### EXERCISE
Take the lines below between the one holding "Fragmente și citate din cărți (38, 15)" and the one holding "[Wlidaty sur Instagram] (298, 2443)", inclusive, and copy them exactly. Add nothing.

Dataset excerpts

>>>

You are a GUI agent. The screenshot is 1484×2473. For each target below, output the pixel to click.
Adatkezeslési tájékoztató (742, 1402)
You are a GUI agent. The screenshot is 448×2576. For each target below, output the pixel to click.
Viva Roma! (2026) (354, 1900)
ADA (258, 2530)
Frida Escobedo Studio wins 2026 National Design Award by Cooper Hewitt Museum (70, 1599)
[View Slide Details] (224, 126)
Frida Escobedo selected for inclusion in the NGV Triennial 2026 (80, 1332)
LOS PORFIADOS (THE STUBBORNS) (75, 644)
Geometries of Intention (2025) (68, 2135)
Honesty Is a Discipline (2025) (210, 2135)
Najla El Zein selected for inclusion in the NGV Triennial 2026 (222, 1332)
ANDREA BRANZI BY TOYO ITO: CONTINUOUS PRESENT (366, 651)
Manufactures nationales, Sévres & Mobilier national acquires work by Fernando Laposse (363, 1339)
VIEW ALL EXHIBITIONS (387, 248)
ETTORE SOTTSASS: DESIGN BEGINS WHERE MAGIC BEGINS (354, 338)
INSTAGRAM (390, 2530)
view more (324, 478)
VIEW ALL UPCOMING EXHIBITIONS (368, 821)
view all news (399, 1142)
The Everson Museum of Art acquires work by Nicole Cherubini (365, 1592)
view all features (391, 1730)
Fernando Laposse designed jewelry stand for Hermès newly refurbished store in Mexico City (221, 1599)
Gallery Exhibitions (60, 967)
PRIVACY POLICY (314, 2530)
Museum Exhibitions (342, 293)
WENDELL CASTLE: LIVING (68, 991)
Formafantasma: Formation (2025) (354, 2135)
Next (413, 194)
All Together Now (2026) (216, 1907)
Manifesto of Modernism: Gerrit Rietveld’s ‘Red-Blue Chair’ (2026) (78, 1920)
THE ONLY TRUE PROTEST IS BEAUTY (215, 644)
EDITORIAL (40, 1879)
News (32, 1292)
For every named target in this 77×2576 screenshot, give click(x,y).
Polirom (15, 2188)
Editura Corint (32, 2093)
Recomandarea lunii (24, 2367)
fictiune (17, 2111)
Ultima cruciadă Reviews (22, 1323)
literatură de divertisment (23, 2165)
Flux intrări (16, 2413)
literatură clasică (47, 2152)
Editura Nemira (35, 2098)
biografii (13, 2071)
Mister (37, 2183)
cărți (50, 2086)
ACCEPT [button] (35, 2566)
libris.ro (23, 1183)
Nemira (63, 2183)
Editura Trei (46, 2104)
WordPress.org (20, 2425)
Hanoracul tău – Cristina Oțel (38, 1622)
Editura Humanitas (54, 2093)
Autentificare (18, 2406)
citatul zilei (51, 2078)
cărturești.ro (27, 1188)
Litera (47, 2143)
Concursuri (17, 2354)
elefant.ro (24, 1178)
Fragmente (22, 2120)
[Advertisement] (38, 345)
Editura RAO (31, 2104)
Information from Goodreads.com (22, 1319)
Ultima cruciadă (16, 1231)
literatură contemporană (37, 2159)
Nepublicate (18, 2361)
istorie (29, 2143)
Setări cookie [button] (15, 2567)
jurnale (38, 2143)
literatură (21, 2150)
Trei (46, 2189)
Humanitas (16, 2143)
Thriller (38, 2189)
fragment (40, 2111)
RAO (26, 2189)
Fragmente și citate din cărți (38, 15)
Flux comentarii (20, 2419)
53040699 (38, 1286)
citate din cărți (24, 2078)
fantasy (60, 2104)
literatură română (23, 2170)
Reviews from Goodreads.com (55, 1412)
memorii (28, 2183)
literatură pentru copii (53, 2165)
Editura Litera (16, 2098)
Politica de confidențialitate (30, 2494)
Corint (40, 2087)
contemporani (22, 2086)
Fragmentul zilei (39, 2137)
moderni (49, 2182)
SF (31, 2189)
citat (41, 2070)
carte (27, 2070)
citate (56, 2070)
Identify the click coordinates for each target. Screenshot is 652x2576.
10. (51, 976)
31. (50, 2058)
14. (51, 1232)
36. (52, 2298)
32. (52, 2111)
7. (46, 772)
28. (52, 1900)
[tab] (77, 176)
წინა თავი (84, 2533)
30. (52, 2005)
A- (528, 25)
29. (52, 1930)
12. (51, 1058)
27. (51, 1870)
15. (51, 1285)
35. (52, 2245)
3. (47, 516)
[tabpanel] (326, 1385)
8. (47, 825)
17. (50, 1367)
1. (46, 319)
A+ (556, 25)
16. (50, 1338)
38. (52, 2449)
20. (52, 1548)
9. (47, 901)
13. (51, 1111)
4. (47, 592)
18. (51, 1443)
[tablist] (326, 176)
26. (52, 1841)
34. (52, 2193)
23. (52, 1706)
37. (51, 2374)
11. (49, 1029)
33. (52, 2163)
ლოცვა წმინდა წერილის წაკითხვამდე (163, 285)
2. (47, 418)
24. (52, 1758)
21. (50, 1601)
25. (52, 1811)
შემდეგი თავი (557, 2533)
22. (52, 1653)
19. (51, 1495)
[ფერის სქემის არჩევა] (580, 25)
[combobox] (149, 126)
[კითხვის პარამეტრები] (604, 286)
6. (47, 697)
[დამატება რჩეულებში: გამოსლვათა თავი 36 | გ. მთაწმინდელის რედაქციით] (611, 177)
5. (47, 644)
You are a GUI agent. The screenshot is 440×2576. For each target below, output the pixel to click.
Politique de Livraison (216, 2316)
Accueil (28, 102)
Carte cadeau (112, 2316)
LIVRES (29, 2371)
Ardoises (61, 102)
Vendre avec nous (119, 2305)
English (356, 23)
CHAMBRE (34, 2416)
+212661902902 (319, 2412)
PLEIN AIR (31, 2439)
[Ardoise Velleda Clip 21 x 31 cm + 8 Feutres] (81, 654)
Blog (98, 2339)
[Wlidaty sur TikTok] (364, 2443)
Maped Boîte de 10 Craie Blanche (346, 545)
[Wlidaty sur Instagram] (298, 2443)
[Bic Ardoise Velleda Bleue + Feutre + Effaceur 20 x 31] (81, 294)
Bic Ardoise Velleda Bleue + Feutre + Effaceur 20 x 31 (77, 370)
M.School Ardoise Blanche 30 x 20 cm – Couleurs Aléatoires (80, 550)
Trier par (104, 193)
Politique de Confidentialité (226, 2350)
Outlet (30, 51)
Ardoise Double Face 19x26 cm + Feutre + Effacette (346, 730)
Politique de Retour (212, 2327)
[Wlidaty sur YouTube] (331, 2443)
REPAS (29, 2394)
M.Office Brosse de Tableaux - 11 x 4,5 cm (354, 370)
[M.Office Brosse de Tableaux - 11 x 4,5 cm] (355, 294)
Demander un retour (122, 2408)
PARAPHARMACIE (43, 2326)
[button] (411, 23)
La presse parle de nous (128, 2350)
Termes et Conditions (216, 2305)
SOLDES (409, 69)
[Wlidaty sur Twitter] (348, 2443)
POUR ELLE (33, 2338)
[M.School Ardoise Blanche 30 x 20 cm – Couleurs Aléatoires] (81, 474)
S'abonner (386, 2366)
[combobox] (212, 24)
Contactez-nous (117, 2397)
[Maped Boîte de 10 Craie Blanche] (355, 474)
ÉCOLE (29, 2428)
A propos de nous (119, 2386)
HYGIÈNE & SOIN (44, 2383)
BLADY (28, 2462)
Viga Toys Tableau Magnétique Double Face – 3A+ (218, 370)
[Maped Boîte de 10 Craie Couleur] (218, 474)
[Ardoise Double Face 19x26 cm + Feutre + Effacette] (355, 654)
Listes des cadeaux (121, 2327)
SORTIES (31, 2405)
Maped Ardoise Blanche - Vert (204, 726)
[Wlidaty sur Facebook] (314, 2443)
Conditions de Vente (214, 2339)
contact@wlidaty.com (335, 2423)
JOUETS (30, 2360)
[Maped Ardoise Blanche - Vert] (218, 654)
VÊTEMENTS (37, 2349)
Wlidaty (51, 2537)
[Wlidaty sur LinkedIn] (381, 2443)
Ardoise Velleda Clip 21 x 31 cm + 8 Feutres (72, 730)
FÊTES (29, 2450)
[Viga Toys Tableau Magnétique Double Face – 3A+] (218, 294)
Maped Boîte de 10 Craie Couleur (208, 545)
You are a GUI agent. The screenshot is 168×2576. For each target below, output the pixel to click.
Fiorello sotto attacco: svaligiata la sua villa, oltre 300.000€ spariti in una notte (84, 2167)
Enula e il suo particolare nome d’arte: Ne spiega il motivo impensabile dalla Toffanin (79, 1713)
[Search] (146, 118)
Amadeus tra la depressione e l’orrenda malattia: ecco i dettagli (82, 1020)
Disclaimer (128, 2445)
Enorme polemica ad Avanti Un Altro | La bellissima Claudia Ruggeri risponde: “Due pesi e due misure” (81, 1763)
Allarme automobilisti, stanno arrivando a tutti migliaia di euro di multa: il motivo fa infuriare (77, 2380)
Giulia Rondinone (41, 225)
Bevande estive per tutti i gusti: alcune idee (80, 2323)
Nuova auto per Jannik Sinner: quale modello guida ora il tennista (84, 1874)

<<<

### SOLUTION FOR THIS EXERCISE
Fragmente și citate din cărți (38, 15)
Flux comentarii (20, 2419)
53040699 (38, 1286)
citate din cărți (24, 2078)
fantasy (60, 2104)
literatură română (23, 2170)
Reviews from Goodreads.com (55, 1412)
memorii (28, 2183)
literatură pentru copii (53, 2165)
Editura Litera (16, 2098)
Politica de confidențialitate (30, 2494)
Corint (40, 2087)
contemporani (22, 2086)
Fragmentul zilei (39, 2137)
moderni (49, 2182)
SF (31, 2189)
citat (41, 2070)
carte (27, 2070)
citate (56, 2070)
Identify the click coordinates for each target. Screenshot is 652x2576.
10. (51, 976)
31. (50, 2058)
14. (51, 1232)
36. (52, 2298)
32. (52, 2111)
7. (46, 772)
28. (52, 1900)
[tab] (77, 176)
წინა თავი (84, 2533)
30. (52, 2005)
A- (528, 25)
29. (52, 1930)
12. (51, 1058)
27. (51, 1870)
15. (51, 1285)
35. (52, 2245)
3. (47, 516)
[tabpanel] (326, 1385)
8. (47, 825)
17. (50, 1367)
1. (46, 319)
A+ (556, 25)
16. (50, 1338)
38. (52, 2449)
20. (52, 1548)
9. (47, 901)
13. (51, 1111)
4. (47, 592)
18. (51, 1443)
[tablist] (326, 176)
26. (52, 1841)
34. (52, 2193)
23. (52, 1706)
37. (51, 2374)
11. (49, 1029)
33. (52, 2163)
ლოცვა წმინდა წერილის წაკითხვამდე (163, 285)
2. (47, 418)
24. (52, 1758)
21. (50, 1601)
25. (52, 1811)
შემდეგი თავი (557, 2533)
22. (52, 1653)
19. (51, 1495)
[ფერის სქემის არჩევა] (580, 25)
[combobox] (149, 126)
[კითხვის პარამეტრები] (604, 286)
6. (47, 697)
[დამატება რჩეულებში: გამოსლვათა თავი 36 | გ. მთაწმინდელის რედაქციით] (611, 177)
5. (47, 644)
You are a GUI agent. The screenshot is 440×2576. For each target below, output the pixel to click.
Politique de Livraison (216, 2316)
Accueil (28, 102)
Carte cadeau (112, 2316)
LIVRES (29, 2371)
Ardoises (61, 102)
Vendre avec nous (119, 2305)
English (356, 23)
CHAMBRE (34, 2416)
+212661902902 (319, 2412)
PLEIN AIR (31, 2439)
[Ardoise Velleda Clip 21 x 31 cm + 8 Feutres] (81, 654)
Blog (98, 2339)
[Wlidaty sur TikTok] (364, 2443)
Maped Boîte de 10 Craie Blanche (346, 545)
[Wlidaty sur Instagram] (298, 2443)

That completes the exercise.